◆ Required work
Below are the entries. Set down exactly the line containing "AUETD Home (308, 190)" and each line after it.

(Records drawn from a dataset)
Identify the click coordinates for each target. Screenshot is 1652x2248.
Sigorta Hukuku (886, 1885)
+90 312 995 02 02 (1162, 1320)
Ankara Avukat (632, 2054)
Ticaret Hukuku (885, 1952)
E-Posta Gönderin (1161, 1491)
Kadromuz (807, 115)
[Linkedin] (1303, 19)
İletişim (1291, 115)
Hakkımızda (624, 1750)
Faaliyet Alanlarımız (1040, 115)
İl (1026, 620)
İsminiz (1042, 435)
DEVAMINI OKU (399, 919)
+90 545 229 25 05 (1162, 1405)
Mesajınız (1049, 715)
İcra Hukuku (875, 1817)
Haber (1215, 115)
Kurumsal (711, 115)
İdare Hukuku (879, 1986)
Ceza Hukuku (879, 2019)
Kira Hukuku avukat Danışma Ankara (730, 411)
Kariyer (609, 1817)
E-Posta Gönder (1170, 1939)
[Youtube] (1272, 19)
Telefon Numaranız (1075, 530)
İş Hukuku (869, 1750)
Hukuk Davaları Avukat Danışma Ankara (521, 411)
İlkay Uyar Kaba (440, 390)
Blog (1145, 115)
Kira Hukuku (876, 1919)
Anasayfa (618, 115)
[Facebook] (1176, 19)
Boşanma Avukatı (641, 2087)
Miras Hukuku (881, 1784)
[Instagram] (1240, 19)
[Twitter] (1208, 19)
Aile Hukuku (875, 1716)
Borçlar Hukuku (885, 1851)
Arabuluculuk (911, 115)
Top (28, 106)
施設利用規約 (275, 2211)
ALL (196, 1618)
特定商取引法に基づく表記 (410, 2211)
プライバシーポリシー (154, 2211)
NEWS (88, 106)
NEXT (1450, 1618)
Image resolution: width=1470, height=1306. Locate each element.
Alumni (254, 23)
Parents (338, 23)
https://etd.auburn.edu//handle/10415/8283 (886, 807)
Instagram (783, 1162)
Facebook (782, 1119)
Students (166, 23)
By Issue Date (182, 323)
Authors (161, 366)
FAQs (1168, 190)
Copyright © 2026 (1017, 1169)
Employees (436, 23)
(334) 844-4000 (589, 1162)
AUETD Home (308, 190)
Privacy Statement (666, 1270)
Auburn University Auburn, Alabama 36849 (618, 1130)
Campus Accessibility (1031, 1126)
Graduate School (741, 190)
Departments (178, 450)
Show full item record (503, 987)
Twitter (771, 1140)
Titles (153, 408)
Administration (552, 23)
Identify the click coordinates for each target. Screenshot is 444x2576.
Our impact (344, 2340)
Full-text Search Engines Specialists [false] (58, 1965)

◆ Response area
AUETD Home (308, 190)
Privacy Statement (666, 1270)
Auburn University Auburn, Alabama 36849 (618, 1130)
Campus Accessibility (1031, 1126)
Graduate School (741, 190)
Departments (178, 450)
Show full item record (503, 987)
Twitter (771, 1140)
Titles (153, 408)
Administration (552, 23)
Identify the click coordinates for each target. Screenshot is 444x2576.
Our impact (344, 2340)
Full-text Search Engines Specialists [false] (58, 1965)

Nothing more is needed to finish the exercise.